» Exercise details:
Among the records below, find the line that has "Instagram (467, 1373)"; from there, give the lines again exactly, and stop after the line that has "Dolar Hot Pot (209, 1139)".

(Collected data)
=== Section Start ===

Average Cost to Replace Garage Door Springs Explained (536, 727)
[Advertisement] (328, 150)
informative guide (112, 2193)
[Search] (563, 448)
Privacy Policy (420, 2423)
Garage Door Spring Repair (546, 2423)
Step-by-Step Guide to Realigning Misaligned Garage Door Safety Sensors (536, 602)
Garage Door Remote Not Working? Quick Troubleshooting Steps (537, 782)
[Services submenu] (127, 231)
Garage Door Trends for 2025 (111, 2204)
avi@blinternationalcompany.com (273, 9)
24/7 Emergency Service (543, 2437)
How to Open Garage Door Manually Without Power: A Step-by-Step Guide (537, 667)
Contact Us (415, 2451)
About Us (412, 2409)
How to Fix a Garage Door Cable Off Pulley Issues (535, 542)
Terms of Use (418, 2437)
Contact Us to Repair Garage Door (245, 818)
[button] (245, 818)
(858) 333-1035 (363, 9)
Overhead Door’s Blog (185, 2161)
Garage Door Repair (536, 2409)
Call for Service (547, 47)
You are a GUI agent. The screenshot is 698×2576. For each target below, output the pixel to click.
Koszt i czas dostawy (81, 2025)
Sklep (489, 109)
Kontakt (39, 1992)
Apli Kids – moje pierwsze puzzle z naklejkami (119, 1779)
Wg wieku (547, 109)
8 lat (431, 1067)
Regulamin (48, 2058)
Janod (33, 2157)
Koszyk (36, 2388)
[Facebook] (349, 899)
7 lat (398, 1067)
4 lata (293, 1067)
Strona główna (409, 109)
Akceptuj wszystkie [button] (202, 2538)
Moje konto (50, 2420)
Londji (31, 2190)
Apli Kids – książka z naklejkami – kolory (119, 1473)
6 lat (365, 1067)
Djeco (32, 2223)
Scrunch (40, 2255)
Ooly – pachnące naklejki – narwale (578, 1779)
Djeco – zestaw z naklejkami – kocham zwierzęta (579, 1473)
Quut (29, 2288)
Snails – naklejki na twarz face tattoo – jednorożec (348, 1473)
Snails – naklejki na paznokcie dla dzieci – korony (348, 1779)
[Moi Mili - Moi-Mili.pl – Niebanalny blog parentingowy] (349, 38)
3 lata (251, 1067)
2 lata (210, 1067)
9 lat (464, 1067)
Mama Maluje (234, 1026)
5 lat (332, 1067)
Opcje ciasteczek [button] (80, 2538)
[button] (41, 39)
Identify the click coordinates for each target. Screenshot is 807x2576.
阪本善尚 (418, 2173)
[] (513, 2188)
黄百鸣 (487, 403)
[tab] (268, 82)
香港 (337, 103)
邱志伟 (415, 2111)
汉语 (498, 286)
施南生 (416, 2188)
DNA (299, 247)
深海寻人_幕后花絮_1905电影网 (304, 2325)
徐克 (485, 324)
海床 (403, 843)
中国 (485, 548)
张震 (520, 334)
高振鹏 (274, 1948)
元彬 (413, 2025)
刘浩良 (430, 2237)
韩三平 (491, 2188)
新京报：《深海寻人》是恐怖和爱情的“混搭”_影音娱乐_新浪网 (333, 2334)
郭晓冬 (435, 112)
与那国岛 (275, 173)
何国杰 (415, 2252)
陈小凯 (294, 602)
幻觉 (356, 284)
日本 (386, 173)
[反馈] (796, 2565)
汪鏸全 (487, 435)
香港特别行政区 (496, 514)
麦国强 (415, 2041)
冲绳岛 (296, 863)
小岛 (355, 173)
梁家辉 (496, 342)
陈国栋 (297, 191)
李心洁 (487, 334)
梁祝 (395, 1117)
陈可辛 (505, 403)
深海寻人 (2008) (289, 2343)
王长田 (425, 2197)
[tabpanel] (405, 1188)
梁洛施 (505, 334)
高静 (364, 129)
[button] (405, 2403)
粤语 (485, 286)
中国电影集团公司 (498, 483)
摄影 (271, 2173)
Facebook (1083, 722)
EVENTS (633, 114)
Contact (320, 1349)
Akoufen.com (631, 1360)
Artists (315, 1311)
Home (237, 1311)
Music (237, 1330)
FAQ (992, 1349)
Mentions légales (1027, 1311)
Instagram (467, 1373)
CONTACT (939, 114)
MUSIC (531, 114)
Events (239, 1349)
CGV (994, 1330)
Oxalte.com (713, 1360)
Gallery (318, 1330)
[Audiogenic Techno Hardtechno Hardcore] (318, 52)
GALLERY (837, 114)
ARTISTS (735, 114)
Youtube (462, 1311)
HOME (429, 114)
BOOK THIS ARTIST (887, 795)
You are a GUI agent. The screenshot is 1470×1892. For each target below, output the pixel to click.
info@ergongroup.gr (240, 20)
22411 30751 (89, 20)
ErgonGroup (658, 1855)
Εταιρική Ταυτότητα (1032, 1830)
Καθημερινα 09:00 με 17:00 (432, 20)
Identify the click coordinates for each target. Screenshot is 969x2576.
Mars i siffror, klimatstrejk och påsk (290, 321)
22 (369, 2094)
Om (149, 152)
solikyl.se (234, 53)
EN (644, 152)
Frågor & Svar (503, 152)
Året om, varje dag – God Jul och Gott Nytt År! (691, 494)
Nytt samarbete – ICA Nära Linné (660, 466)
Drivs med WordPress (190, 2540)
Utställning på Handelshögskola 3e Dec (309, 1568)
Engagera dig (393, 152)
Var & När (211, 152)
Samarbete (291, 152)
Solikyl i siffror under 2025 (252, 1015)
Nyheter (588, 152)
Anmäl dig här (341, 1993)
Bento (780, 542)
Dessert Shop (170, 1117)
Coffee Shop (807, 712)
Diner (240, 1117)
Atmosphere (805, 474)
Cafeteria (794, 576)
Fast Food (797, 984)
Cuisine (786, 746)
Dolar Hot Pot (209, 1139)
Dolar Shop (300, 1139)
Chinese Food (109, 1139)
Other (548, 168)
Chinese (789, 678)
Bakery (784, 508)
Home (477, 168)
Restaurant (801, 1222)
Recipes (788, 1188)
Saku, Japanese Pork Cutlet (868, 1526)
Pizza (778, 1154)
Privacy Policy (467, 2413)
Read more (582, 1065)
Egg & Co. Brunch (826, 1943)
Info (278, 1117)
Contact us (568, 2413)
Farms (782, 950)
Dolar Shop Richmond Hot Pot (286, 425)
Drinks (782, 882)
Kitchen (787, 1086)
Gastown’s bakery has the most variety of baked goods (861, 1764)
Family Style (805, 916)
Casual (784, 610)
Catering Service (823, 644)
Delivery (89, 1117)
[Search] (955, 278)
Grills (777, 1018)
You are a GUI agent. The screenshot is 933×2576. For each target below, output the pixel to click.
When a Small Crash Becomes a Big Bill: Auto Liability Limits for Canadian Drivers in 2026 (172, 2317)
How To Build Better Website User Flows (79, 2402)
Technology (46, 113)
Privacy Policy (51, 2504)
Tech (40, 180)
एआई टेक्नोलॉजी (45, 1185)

=== Section End ===

» Solution below:
Instagram (467, 1373)
CONTACT (939, 114)
MUSIC (531, 114)
Events (239, 1349)
CGV (994, 1330)
Oxalte.com (713, 1360)
Gallery (318, 1330)
[Audiogenic Techno Hardtechno Hardcore] (318, 52)
GALLERY (837, 114)
ARTISTS (735, 114)
Youtube (462, 1311)
HOME (429, 114)
BOOK THIS ARTIST (887, 795)
You are a GUI agent. The screenshot is 1470×1892. For each target below, output the pixel to click.
info@ergongroup.gr (240, 20)
22411 30751 (89, 20)
ErgonGroup (658, 1855)
Εταιρική Ταυτότητα (1032, 1830)
Καθημερινα 09:00 με 17:00 (432, 20)
Identify the click coordinates for each target. Screenshot is 969x2576.
Mars i siffror, klimatstrejk och påsk (290, 321)
22 (369, 2094)
Om (149, 152)
solikyl.se (234, 53)
EN (644, 152)
Frågor & Svar (503, 152)
Året om, varje dag – God Jul och Gott Nytt År! (691, 494)
Nytt samarbete – ICA Nära Linné (660, 466)
Drivs med WordPress (190, 2540)
Utställning på Handelshögskola 3e Dec (309, 1568)
Engagera dig (393, 152)
Var & När (211, 152)
Samarbete (291, 152)
Solikyl i siffror under 2025 (252, 1015)
Nyheter (588, 152)
Anmäl dig här (341, 1993)
Bento (780, 542)
Dessert Shop (170, 1117)
Coffee Shop (807, 712)
Diner (240, 1117)
Atmosphere (805, 474)
Cafeteria (794, 576)
Fast Food (797, 984)
Cuisine (786, 746)
Dolar Hot Pot (209, 1139)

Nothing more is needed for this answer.